═════ Extract ═════
# The Mathematical Ninja and the Cube Root of 4

The student swam away, thinking almost as hard as he was swimming. The cube root of four? The *square* root was easy enough, he could do that in his sleep. But the cube root?

OK. Breathe. It’s between 1 and 2, obviously. What’s 1.5 cubed? The Mathematical Ninja isn’t going to like that - *three-halves*, that’s what we need. Cube that, it’s $\frac{27}{8}$, or 3.375. Quite a long way short. But - aha! (Breathe) $1.6^3 = 4.096$, should have got that straight away. That’s close enough for two lengths.

The student popped his head out of the water. “About 1.6, sensei.”

The Mathematical Ninja looked into their box of torture devices and emerged with a sinker. “Two lengths of catch-up. You can do better than that.”
═════ Supplied information ═════
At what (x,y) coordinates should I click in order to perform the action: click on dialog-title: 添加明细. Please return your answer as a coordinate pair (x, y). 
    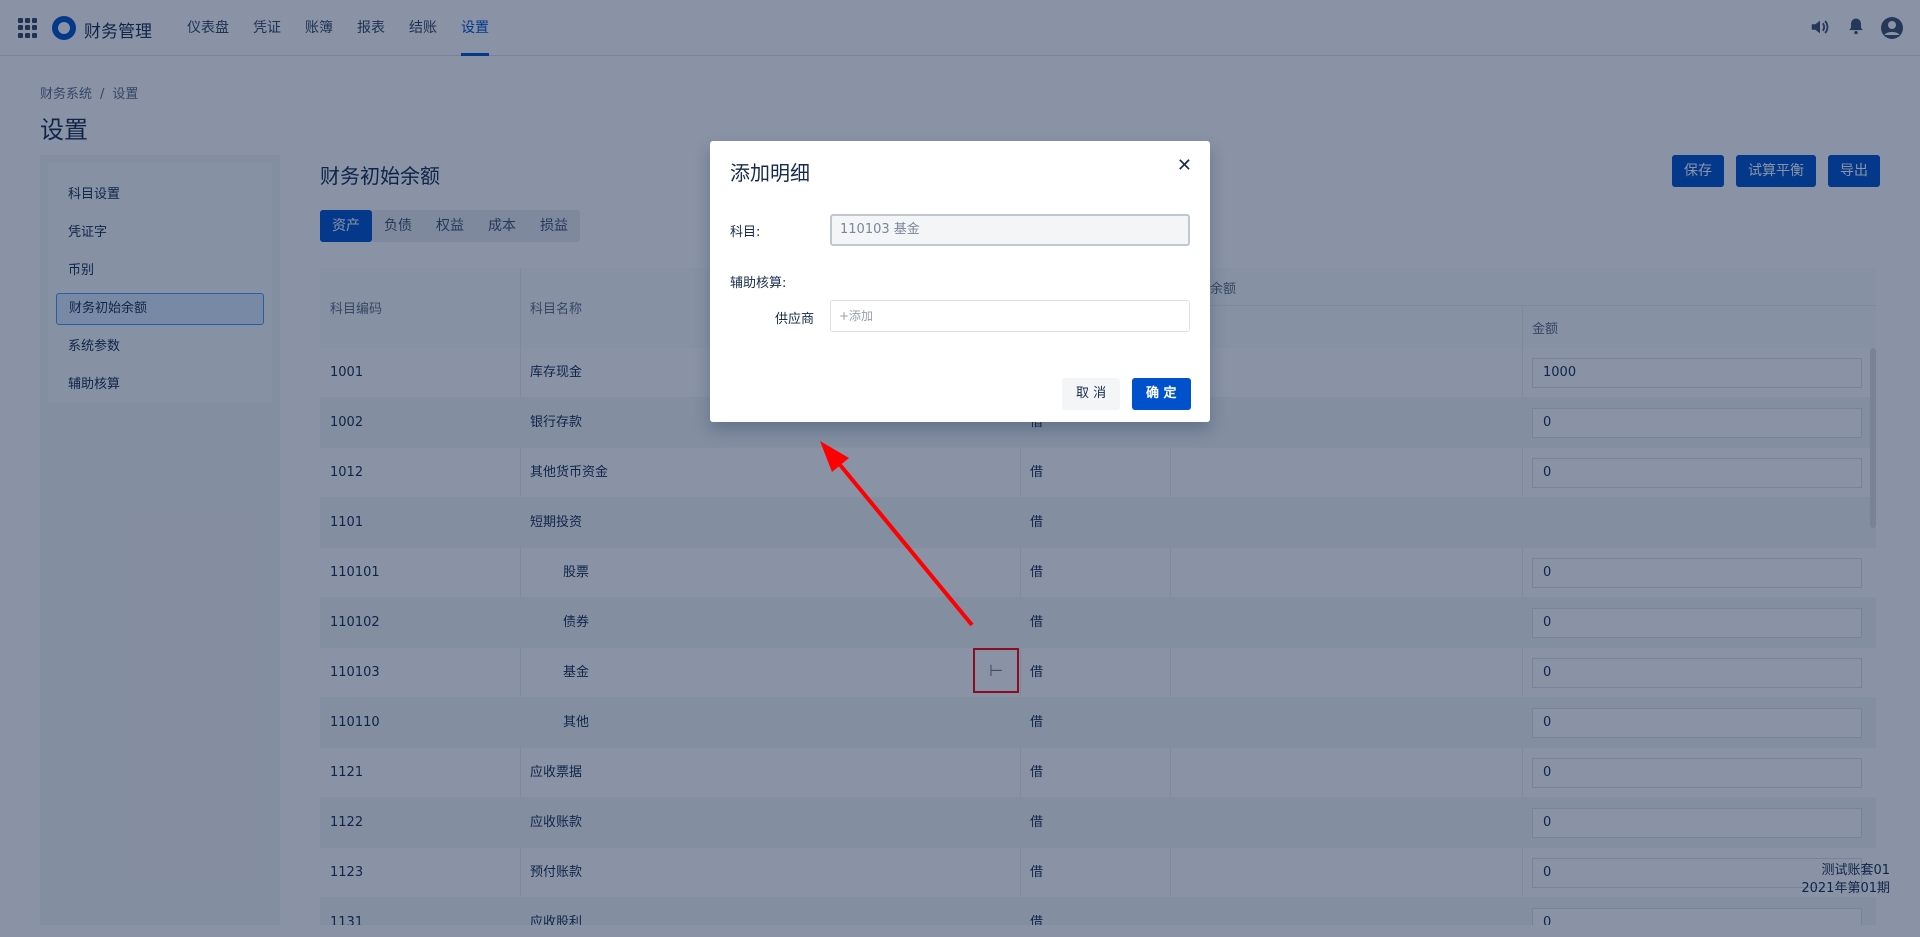
    Looking at the image, I should click on (770, 173).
═════
Reproduce word for word the part of the Mathematical Ninja story starting with "# The Mathematical" and going on through "the cube root?".

| Your solution |
# The Mathematical Ninja and the Cube Root of 4

The student swam away, thinking almost as hard as he was swimming. The cube root of four? The *square* root was easy enough, he could do that in his sleep. But the cube root?